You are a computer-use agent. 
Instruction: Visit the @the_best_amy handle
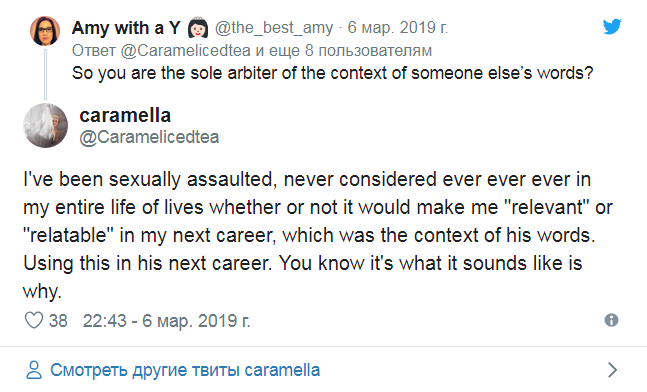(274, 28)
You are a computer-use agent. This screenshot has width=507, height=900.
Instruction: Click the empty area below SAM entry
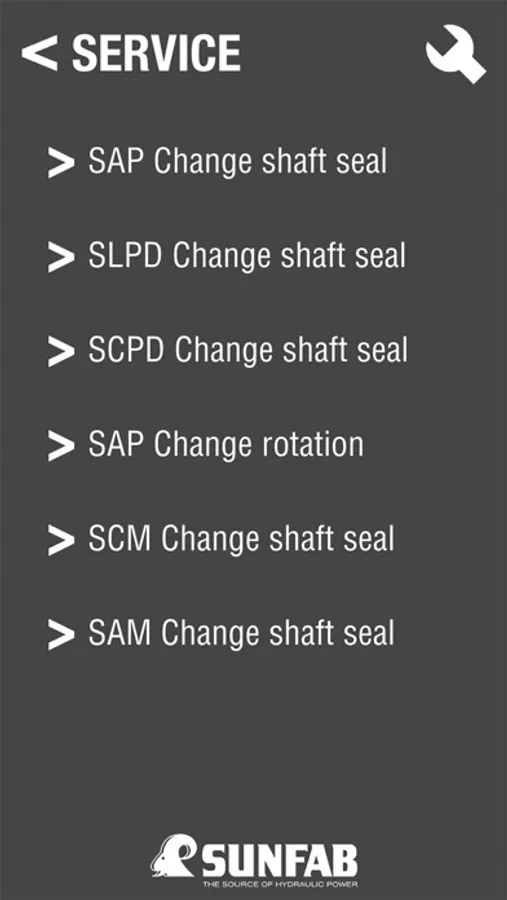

= WHAT TO WORK ON =
If a line in the data above includes the string "computer", copy it.

= EXPECTED ANSWER =
You are a computer-use agent. 
You are a computer-use agent. This screenshot has width=507, height=900.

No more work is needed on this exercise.